SUPPLIED MATERIAL Start Marker

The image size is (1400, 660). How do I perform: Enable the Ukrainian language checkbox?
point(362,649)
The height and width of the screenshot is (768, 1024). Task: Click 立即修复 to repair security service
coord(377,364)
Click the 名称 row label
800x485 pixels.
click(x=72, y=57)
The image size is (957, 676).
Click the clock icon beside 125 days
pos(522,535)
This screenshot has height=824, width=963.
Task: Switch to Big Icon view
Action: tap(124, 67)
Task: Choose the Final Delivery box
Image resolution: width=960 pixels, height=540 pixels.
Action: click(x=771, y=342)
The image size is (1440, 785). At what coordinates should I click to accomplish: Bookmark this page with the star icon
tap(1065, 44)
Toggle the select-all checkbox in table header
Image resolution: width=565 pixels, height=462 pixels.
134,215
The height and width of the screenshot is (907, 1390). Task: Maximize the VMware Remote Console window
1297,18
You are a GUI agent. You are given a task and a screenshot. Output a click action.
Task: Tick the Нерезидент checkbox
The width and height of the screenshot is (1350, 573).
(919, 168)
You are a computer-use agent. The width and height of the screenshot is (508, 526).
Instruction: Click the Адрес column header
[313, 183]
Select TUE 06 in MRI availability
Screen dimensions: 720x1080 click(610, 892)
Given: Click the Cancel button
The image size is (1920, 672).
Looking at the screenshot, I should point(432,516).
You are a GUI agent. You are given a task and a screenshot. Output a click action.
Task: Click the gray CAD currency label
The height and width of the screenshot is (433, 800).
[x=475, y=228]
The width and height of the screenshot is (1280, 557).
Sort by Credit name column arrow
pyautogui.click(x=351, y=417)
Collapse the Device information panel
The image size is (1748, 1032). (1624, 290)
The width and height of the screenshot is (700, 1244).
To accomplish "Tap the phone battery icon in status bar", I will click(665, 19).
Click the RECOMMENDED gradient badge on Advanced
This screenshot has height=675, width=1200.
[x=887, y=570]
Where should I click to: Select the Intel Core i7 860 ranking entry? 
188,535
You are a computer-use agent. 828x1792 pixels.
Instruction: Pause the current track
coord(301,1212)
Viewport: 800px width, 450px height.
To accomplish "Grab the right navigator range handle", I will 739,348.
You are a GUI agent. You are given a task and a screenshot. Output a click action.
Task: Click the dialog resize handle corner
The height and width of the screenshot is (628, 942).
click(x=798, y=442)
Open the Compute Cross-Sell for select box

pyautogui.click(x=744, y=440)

SUPPLIED MATERIAL End Marker

*TRY IT*:
If a line in the listing has "handle" in it, report that line.

*EXERCISE ANSWER*:
To accomplish "Grab the right navigator range handle", I will 739,348.
Task: Click the dialog resize handle corner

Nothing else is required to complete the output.